Pemerintah Provinsi DKI Jakarta membagikan kabar tersebut melalui akun media sosial resminya. Informasi ini mengacu pada data PVMBG, VAAC Darwin, dan analisis satelit Himawari-9. Partikel abu membubung dari permukaan hingga ketinggian 6.000 kaki.
“Hasil pantauan BMKG menunjukkan sebaran abu vulkanik Gunung Anak Krakatau diperkirakan bergerak menjauhi wilayah Indonesia menuju Samudera Hindia,” tulis akun Instagram @dkijakarta.
Sementara itu, BMKG melaporkan cuaca di perairan Selat Sunda cukup bersahabat. Langit cerah berawan menaungi kawasan tersebut sejak pagi hingga malam hari.
Baca Juga :Â Anak Krakatau Erupsi: Presiden Prabowo Pastikan Keamanan Logistik dan Warga
Bandara Kembali Beroperasi
Sebagian besar massa abu memang telah bergeser ke laut lepas. Kendati demikian, sisa partikel halus masih melayang di udara. Material ini berpotensi membatasi jarak pandang pilot di rute tertentu.
Melihat situasi membaik, pengelola bandar udara mulai membuka kembali layanan penerbangan. Pihak pengelola memastikan landasan pacu serta ruang udara steril dari bahaya abu.
Petugas memeriksa landasan pacu lewat metode uji kertas (paper test) pada pukul 06.00 WIB. Hasil tes menunjukkan landasan pacu bersih dari material vulkanik. Kendati demikian, petugas meteorologi terus memantau ruang udara secara ketat.
“BMKG tetap memantau pergerakan abu secara real-time agar seluruh penerbangan berjalan aman. BMKG juga mempercepat pembersihan atmosfer melalui Operasi Modifikasi Cuaca (OMC) bersama BNPB dan Kementerian Perhubungan sejak Senin, 7 September 2026, “ucap Kepala BMKG Teuku Faisal pada Instagram resmi @infobmkg.
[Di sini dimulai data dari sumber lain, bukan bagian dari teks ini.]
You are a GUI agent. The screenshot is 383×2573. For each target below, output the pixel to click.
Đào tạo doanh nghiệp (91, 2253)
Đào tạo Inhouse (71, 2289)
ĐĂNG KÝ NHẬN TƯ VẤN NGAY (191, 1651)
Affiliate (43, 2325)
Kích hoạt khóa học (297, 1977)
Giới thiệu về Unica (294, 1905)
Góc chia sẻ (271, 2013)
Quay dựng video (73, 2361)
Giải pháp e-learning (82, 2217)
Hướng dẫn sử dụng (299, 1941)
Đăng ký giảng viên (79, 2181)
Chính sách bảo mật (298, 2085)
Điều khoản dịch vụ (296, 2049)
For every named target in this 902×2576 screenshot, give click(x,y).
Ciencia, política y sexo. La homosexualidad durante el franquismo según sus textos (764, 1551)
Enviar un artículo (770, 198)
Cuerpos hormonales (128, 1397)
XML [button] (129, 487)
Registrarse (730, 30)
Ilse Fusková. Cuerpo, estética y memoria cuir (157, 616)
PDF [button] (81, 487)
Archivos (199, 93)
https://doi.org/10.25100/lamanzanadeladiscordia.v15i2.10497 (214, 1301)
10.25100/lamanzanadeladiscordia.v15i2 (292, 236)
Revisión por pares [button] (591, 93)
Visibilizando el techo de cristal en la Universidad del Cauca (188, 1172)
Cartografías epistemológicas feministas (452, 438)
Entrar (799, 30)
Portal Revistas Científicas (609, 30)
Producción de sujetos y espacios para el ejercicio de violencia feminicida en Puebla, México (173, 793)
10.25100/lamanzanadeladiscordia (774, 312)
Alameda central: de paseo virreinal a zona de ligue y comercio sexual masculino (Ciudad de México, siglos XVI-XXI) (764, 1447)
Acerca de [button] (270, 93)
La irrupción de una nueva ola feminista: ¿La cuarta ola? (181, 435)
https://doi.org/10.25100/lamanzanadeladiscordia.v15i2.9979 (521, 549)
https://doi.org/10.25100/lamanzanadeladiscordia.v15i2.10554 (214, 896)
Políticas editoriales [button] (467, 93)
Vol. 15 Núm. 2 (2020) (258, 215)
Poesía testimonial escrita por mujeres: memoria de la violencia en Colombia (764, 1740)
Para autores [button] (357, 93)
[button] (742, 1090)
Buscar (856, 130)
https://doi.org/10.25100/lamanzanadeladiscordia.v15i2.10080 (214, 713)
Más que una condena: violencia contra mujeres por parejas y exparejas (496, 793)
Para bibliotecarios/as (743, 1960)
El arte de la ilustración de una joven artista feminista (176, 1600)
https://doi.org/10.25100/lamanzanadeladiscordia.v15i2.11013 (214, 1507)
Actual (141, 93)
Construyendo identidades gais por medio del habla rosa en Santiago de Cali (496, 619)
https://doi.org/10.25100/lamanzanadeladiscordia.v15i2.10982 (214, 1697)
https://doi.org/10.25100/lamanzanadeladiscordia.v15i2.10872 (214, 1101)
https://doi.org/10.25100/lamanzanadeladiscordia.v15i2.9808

Satgas gabungan telah menuntaskan lima sorti penerbangan modifikasi cuaca. Petugas menabur serbuk NaCl pada satu sorti dan cairan CaCl pada satu sorti lain. Selanjutnya, tim menyemprotkan kabut air (watermist) dalam tiga sorti sisanya. Langkah ini berlanjut hingga atmosfer bebas abu.